- **Material provided**:
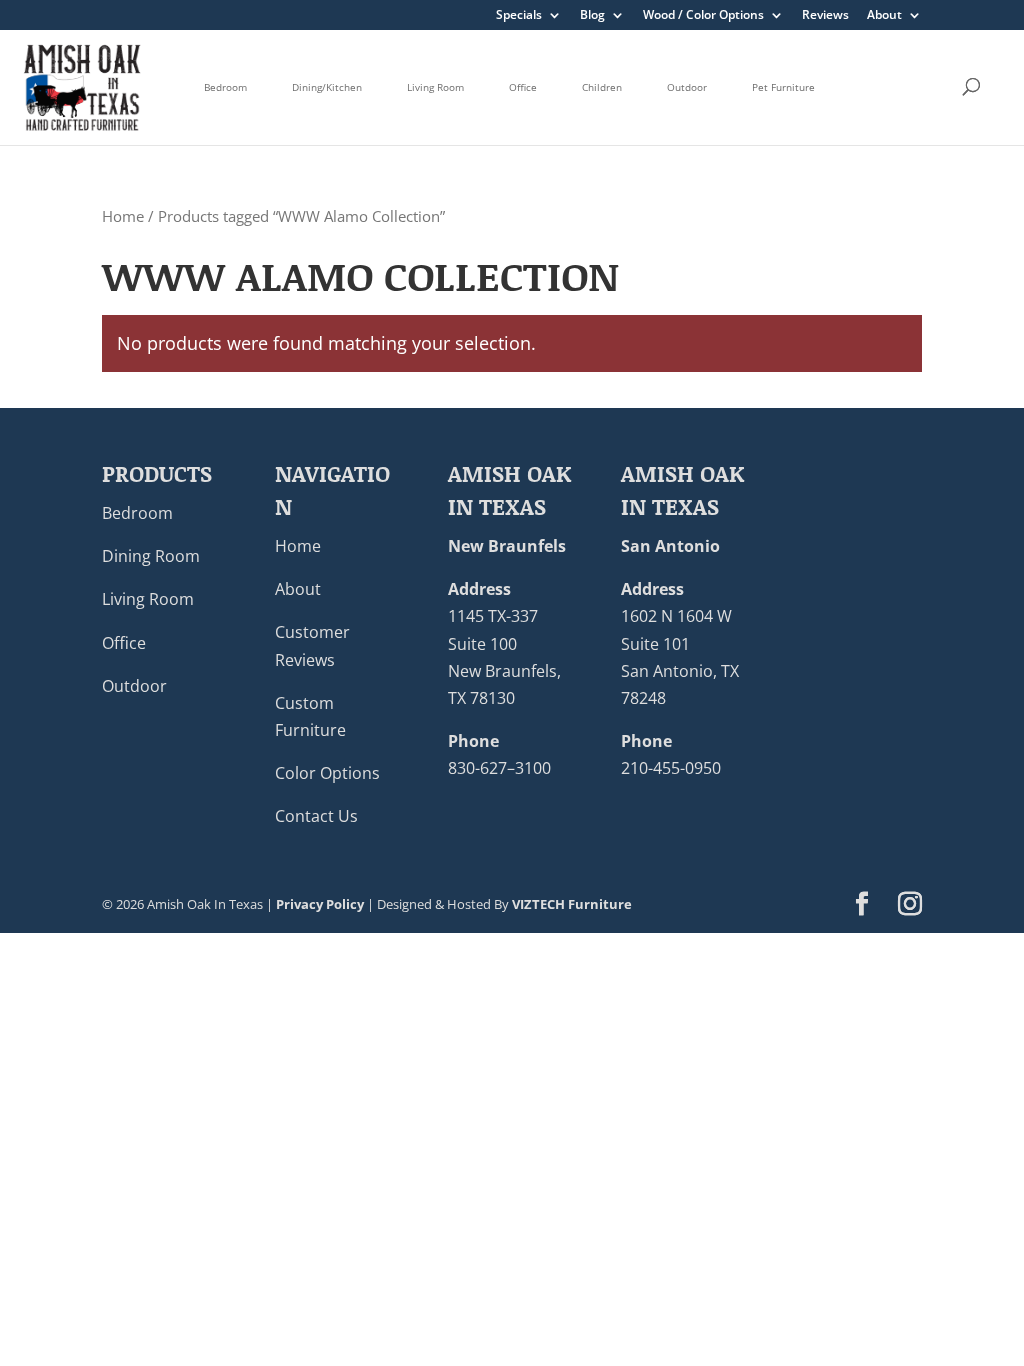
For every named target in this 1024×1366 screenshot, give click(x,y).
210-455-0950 (671, 768)
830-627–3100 (499, 768)
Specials (519, 16)
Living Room (435, 87)
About (884, 16)
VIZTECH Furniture (572, 904)
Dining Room (151, 556)
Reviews (825, 16)
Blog (592, 16)
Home (123, 216)
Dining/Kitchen (327, 87)
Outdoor (687, 87)
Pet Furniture (783, 87)
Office (523, 87)
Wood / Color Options (703, 16)
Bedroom (225, 87)
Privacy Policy (320, 904)
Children (602, 87)
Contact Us (316, 816)
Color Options (327, 773)
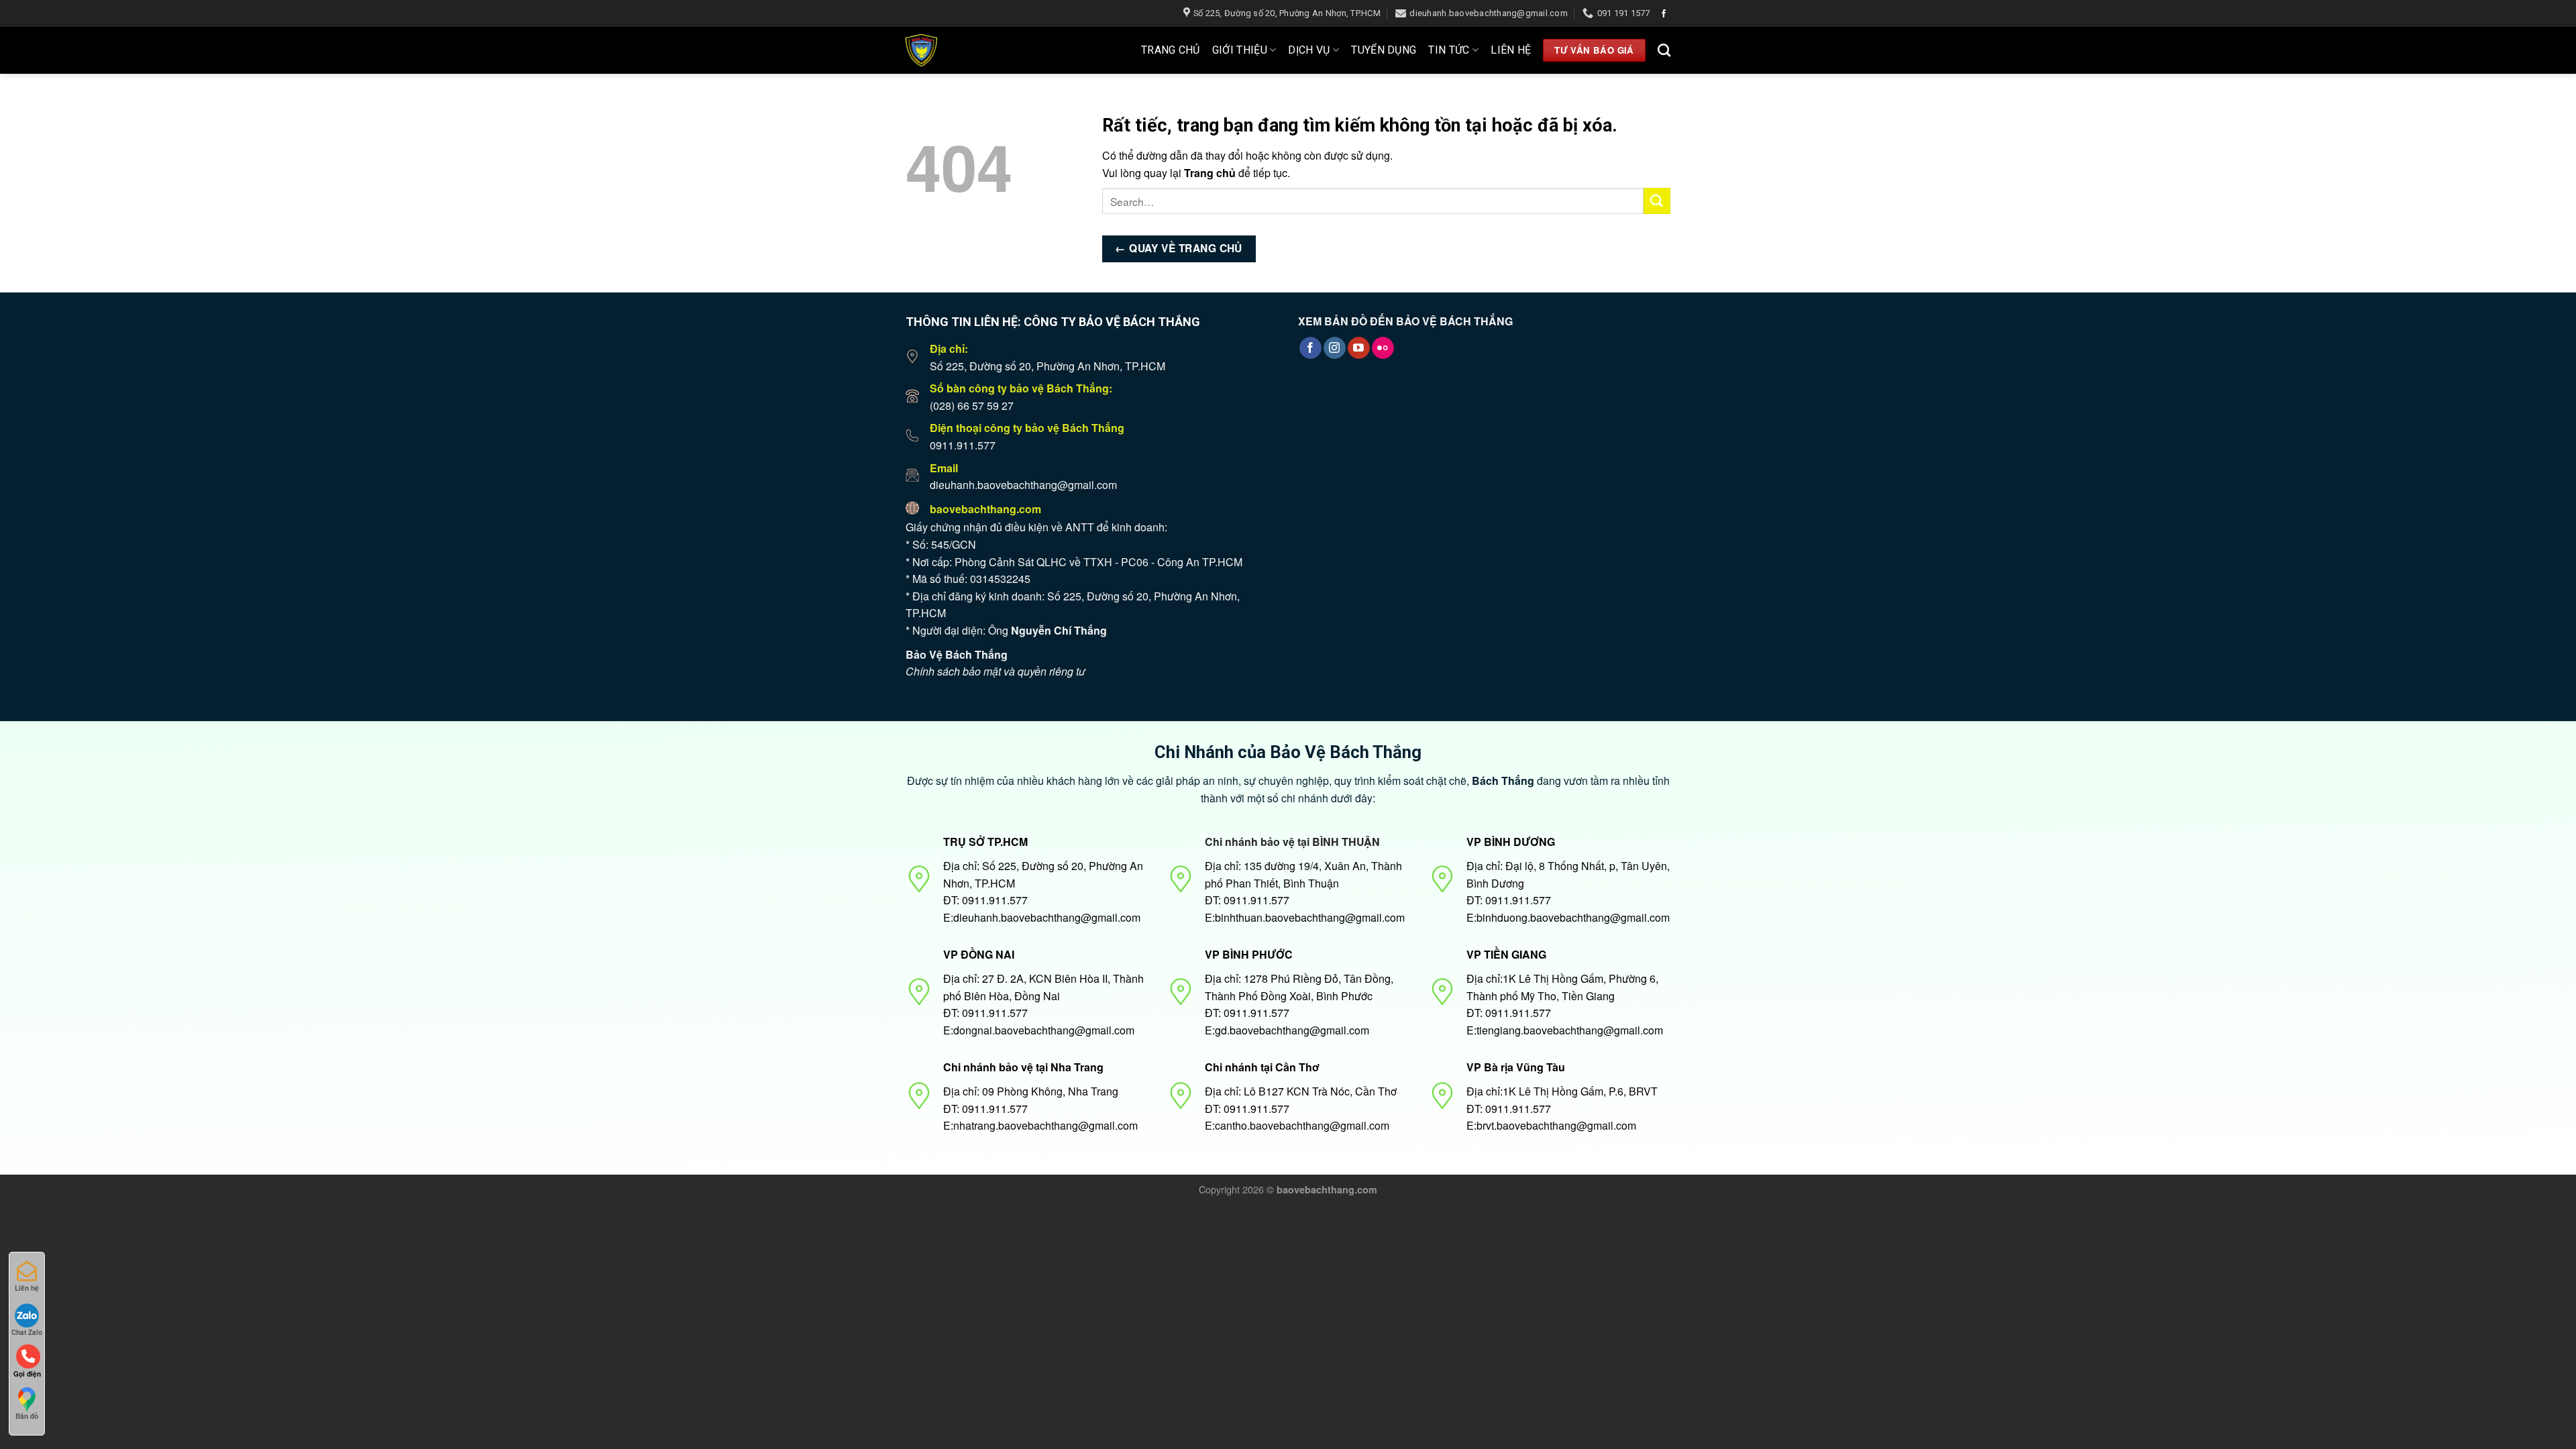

- **Work instruction**: Return verbatim every line from the one holding "Dining Room (151, 556)" to the end of the records above. Do not copy the pictures.

- **Written answer**:
Dining Room (151, 556)
Reviews (825, 16)
Blog (592, 16)
Home (123, 216)
Dining/Kitchen (327, 87)
Outdoor (687, 87)
Pet Furniture (783, 87)
Office (523, 87)
Wood / Color Options (703, 16)
Bedroom (225, 87)
Privacy Policy (320, 904)
Children (602, 87)
Contact Us (316, 816)
Color Options (327, 773)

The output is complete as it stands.